PGVector
LangChain4j integrates seamlessly with PGVector, allowing developers to store and query vector embeddings directly in PostgreSQL. This integration is ideal for applications like semantic search, RAG, and more.
Maven Dependency
<dependency>
<groupId>dev.langchain4j</groupId>
<artifactId>langchain4j-pgvector</artifactId>
<version>1.0.0-alpha1</version>
</dependency>
Gradle Dependency
implementation 'dev.langchain4j:langchain4j-pgvector:1.0.0-alpha1'
APIs
PgVectorEmbeddingStore
Parameter Summary
Plain Java Property | Description | Default Value | Required/Optional |
---|---|---|---|
datasource | The DataSource object used for database connections.
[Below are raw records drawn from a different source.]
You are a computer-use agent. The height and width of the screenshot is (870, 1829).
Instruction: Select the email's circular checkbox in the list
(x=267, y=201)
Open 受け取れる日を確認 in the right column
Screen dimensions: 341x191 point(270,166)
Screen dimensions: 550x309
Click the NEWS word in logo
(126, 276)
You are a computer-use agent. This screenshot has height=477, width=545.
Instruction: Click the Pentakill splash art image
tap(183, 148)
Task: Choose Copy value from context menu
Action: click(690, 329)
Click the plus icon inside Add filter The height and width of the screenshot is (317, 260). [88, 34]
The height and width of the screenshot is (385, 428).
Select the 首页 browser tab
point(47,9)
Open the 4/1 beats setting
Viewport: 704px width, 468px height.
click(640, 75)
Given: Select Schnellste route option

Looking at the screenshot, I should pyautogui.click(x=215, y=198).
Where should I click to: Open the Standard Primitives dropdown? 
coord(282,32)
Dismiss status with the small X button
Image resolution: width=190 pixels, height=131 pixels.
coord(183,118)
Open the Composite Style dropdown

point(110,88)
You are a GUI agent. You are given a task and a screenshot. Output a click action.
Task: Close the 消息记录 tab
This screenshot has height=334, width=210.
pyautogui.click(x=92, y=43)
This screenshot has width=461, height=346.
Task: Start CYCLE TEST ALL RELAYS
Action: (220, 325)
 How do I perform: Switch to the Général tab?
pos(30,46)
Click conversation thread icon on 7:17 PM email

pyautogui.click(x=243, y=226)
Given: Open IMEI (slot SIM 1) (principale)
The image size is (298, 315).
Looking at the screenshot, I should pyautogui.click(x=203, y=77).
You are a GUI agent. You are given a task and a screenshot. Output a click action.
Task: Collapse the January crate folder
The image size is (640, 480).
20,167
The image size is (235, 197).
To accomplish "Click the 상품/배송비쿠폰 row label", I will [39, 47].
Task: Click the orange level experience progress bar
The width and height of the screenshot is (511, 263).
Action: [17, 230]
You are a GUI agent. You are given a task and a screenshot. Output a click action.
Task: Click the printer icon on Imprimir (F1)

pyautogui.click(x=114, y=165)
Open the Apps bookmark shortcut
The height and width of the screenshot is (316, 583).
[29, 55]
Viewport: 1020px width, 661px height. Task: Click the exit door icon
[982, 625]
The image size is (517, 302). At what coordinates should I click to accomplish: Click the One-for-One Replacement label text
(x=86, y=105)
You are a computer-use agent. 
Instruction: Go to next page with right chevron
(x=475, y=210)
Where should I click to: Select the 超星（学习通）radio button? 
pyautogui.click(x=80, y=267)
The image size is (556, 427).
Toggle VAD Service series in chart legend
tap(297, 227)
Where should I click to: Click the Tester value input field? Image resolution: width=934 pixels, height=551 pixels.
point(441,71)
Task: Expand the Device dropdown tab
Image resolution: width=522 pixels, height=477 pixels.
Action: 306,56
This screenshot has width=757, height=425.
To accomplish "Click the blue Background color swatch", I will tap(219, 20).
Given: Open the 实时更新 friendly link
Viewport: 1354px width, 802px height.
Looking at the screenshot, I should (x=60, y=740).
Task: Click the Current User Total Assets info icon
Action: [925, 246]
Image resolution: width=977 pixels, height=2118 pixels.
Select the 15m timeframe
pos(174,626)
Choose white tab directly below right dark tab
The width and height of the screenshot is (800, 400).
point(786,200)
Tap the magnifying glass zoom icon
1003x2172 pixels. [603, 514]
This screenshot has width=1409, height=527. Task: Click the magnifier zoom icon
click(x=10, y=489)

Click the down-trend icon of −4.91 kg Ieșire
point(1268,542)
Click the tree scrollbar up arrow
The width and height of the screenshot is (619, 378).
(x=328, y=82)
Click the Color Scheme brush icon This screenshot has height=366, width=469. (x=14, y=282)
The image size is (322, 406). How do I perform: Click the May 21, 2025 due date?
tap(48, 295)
If not provided, host , port , user , password , and database must be provided individually. | None | Required if host , port , user , password , and database are not provided individually. |
host | Hostname of the PostgreSQL server. Required if DataSource is not provided. | None | Required if DataSource is not provided |
port | Port number of the PostgreSQL server. Required if DataSource is not provided. | None | Required if DataSource is not provided |
user | Username for database authentication. Required if DataSource is not provided. | None | Required if DataSource is not provided |
password | Password for database authentication. Required if DataSource is not provided. | None | Required if DataSource is not provided |
database | Name of the database to connect to. Required if DataSource is not provided. | None | Required if DataSource is not provided |
table | The name of the database table used for storing embeddings. | None | Required |
dimension | The dimensionality of the embedding vectors. This should match the embedding model being used. Use embeddingModel.dimension() to dynamically set it. | None | Required |
useIndex | An IVFFlat index divides vectors into lists, and then searches a subset of those lists closest to the query vector. It has faster build times and uses less memory than HNSW but has lower query performance (in terms of speed-recall tradeoff). Should use IVFFlat index. | false | Optional |
indexListSize | The number of lists for the IVFFlat index. | None | When Required: If useIndex is true , indexListSize must be provided and must be greater than zero. Otherwise, the program will throw an exception during table initialization. When Optional: If useIndex is false , this property is ignored and doesn’t need to be set. |
createTable | Specifies whether to automatically create the embeddings table. | true | Optional |
dropTableFirst | Specifies whether to drop the table before recreating it (useful for tests). | false | Optional |
metadataStorageConfig | Configuration object for handling metadata associated with embeddings. Supports three storage modes:
| COMBINED_JSON | Optional. If not set, a default configuration is used with COMBINED_JSON . |
Examples
To demonstrate the capabilities of PGVector, you can use a Dockerized PostgreSQL setup. It leverages Testcontainers to run PostgreSQL with PGVector.
Quick Start with Docker
To quickly set up a PostgreSQL instance with the PGVector extension, you can use the following Docker command:
docker run --rm --name langchain4j-postgres-test-container -p 5432:5432 -e POSTGRES_USER=my_user -e POSTGRES_PASSWORD=my_password pgvector/pgvector
Explanation of the Command:
docker run
: Runs a new container.--rm
: Automatically removes the container after it stops, ensuring no residual data.--name langchain4j-postgres-test-container
: Names the container langchain4j-postgres-test-container for easy identification.-p 5432:5432
: Maps port 5432 on your local machine to port 5432 in the container.-e POSTGRES_USER=my_user
: Sets the PostgreSQL username to my_user.-e POSTGRES_PASSWORD=my_password
: Sets the PostgreSQL password to my_password.pgvector/pgvector
: Specifies the Docker image to use, pre-configured with the PGVector extension.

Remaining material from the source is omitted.